Los límites son reales. Entre 2018 y 2020, servidores maliciosos explotaron el hecho de que los clientes antiguos mostraban los mensajes de error de los servidores como texto enriquecido — los atacantes lanzaban falsos avisos de «actualización» que llevaban a los usuarios a binarios con puerta trasera, y se robaron cientos de bitcoins a usuarios con versiones obsoletas. El código del cliente nunca fue vulnerado; lo fue el diseño que permitía a un servidor dibujar un mensaje convincente. Las versiones 3.3.3 y posteriores neutralizaron el fallo, y el proyecto incluye en listas negras a los servidores hostiles, pero el episodio sigue siendo la entrada determinante en el historial de Electrum. Tampoco existe ninguna auditoría de seguridad formal de un tercero — la garantía proviene de la revisión abierta y de las versiones reproducibles, no de una firma con nombre. La interfaz es densa y da por sentado que el usuario ya entiende los UTXO, las comisiones y la higiene de las frases semilla.
Veredicto
Electrum es un monedero para quienes ya saben cómo funciona Bitcoin y quieren un cliente sin custodia con un historial largo y transparente, con un sólido soporte de almacenamiento en frío y multifirma. No es un primer monedero, y su modelo de servidores exige que los usuarios usen Tor, alojen su propio servidor o acepten la fuga de metadatos. Descarga solo desde electrum.org y verifica la firma. Nota: A- (8,6/10). Confianza: TRUSTED.

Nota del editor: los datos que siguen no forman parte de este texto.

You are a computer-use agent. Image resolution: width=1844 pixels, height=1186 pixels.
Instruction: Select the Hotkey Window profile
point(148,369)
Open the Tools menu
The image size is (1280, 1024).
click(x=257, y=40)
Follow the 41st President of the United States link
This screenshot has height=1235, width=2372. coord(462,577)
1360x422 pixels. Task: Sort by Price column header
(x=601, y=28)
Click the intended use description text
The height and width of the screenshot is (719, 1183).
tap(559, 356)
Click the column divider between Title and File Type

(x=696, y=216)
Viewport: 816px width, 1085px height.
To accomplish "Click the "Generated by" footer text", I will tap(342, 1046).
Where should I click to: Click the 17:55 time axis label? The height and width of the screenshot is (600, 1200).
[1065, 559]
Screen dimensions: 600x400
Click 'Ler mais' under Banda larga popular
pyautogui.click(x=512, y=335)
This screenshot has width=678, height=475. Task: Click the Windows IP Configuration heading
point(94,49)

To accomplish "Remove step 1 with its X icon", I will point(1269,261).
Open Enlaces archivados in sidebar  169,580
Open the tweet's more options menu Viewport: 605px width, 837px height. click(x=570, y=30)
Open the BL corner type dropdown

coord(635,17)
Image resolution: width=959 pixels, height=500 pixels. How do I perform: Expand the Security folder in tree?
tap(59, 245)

Electrum recompensa a los usuarios que entienden Bitcoin y castiga a quienes se saltan lo básico — verifica la descarga, aloja tu propio servidor o usa Tor, mantén el cliente actualizado. Como monedero sin custodia, su postura en custodia y KYC es casi ideal; el modelo de confianza en los servidores y el historial de phishing son el precio de un cliente ligero. Nota: A- (8,6/10). Confianza: TRUSTED.